[Exercise brief]
Rewrite the part of the entries that opens with the line containing "Where should I" and closes with the end of the entries, replacing "breadcrumb" with "navigation link" and leaving everything else unchanged. Omit the pictures from your answer.
start Data supplied
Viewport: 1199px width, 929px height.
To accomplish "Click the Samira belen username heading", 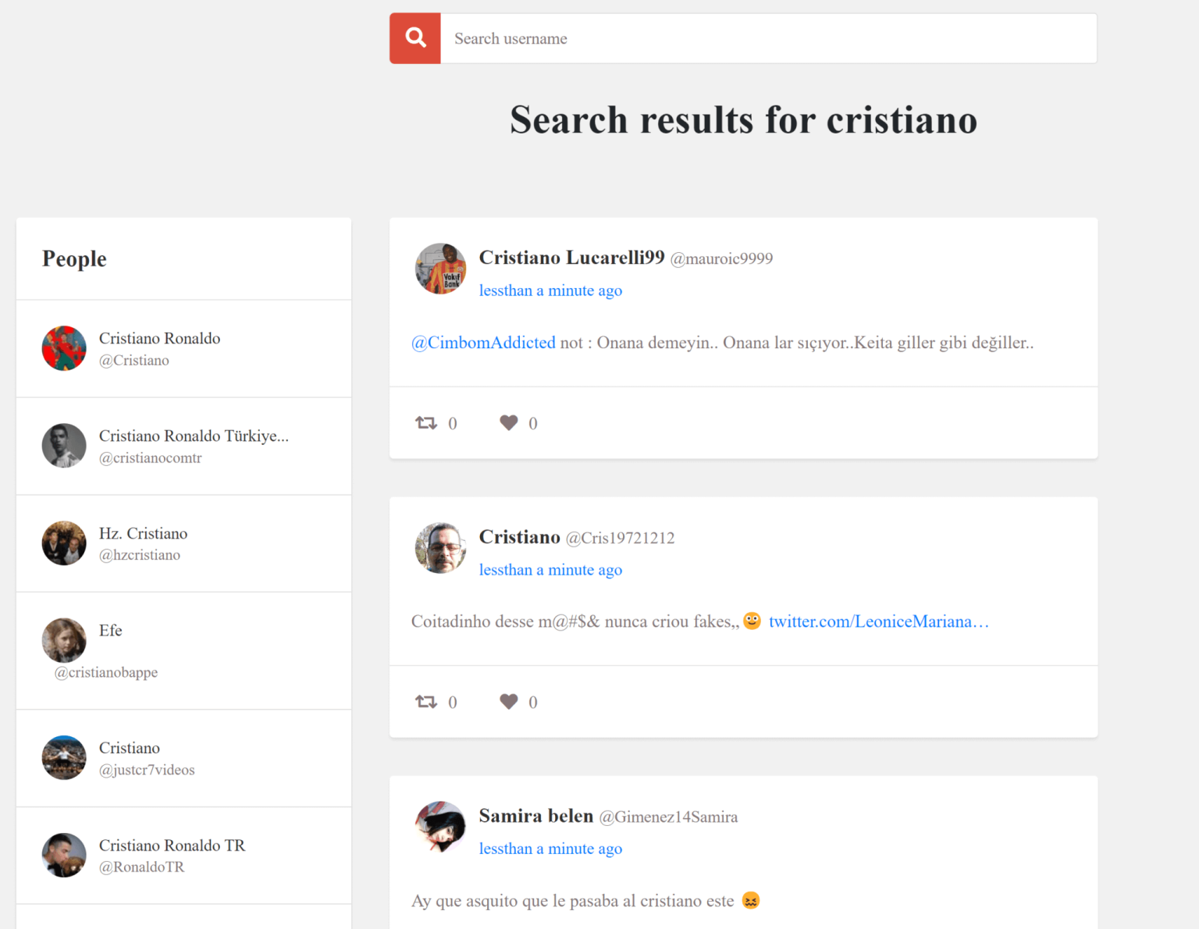I will 535,816.
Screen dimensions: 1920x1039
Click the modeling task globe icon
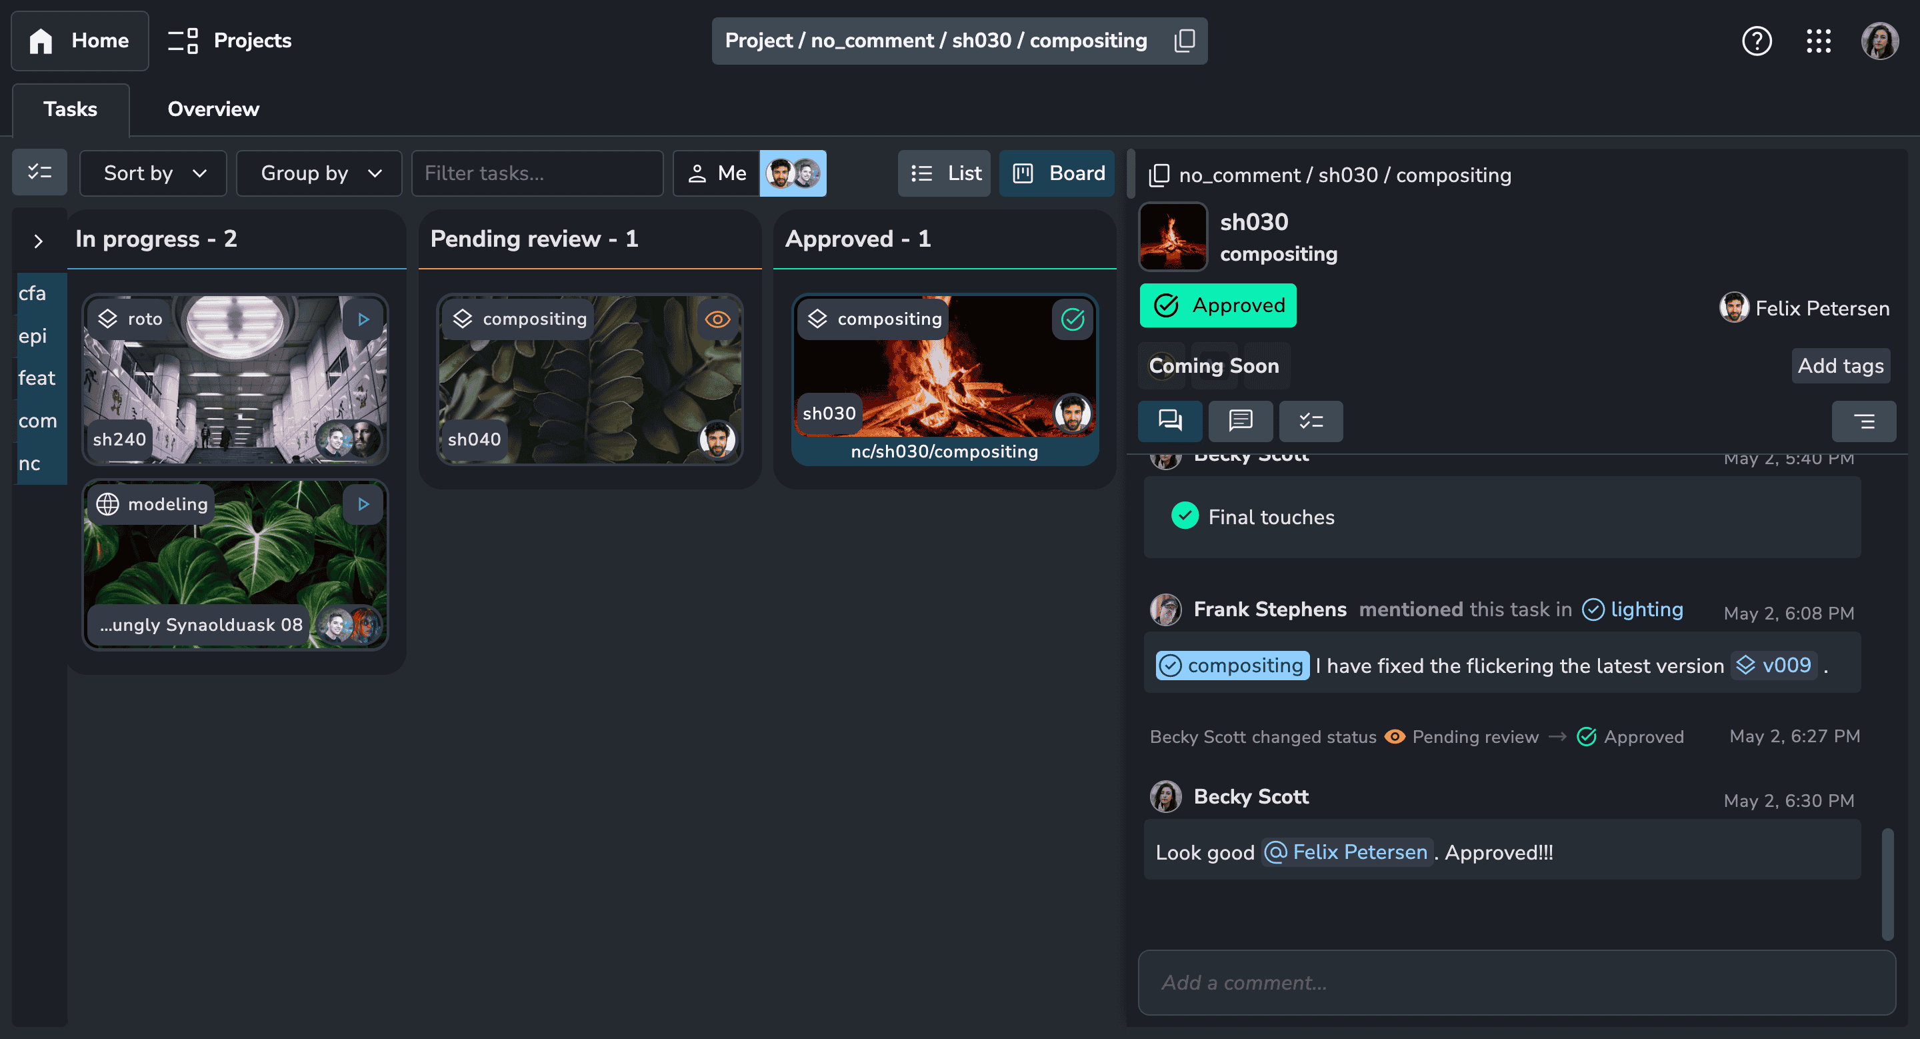click(109, 503)
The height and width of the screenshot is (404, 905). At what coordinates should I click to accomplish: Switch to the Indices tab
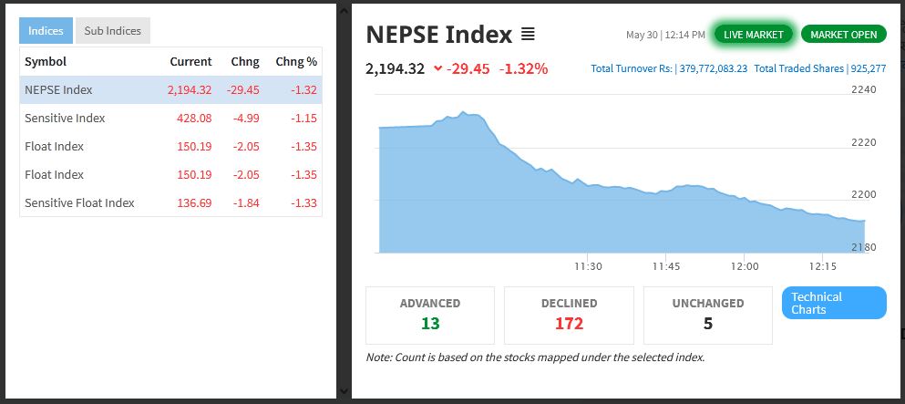[46, 31]
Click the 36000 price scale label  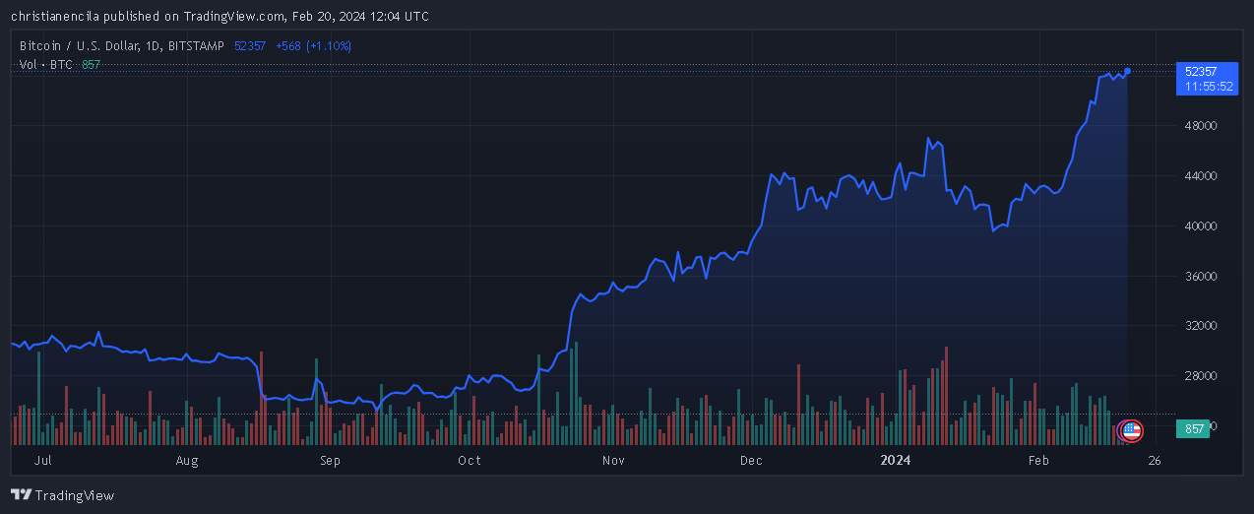(1201, 277)
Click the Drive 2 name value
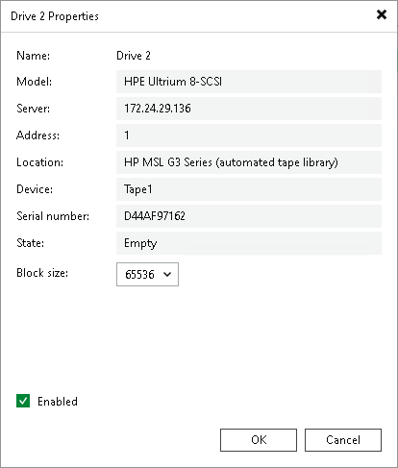 [x=134, y=56]
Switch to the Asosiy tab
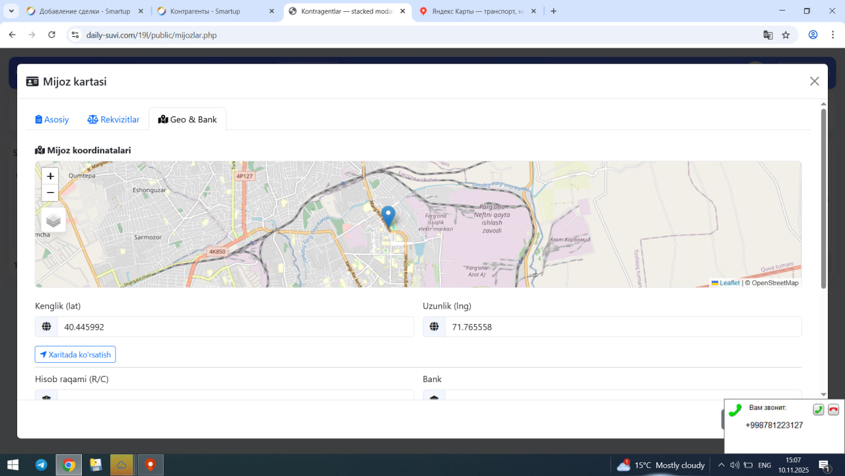Screen dimensions: 845x476 52,120
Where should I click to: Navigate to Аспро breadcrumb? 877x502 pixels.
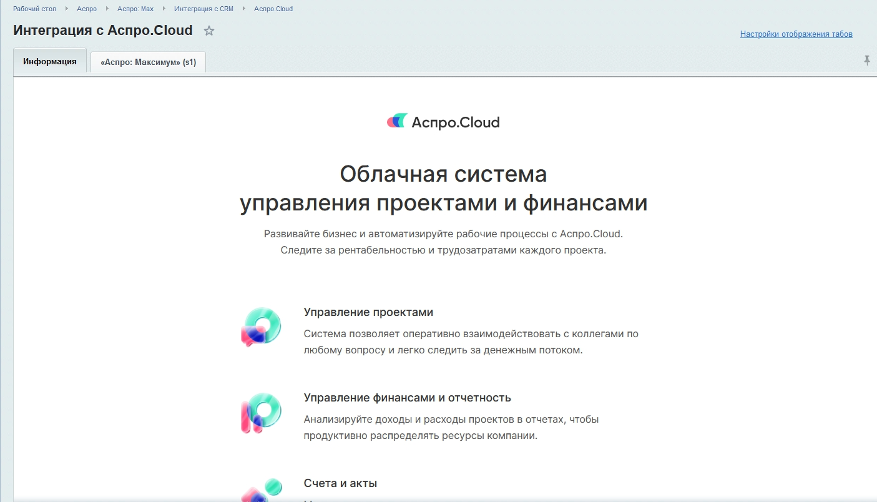pos(87,9)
end Data supplied
[Right answer]
Where should I click to: Navigate to Аспро navigation link? 877x502 pixels.
pos(87,9)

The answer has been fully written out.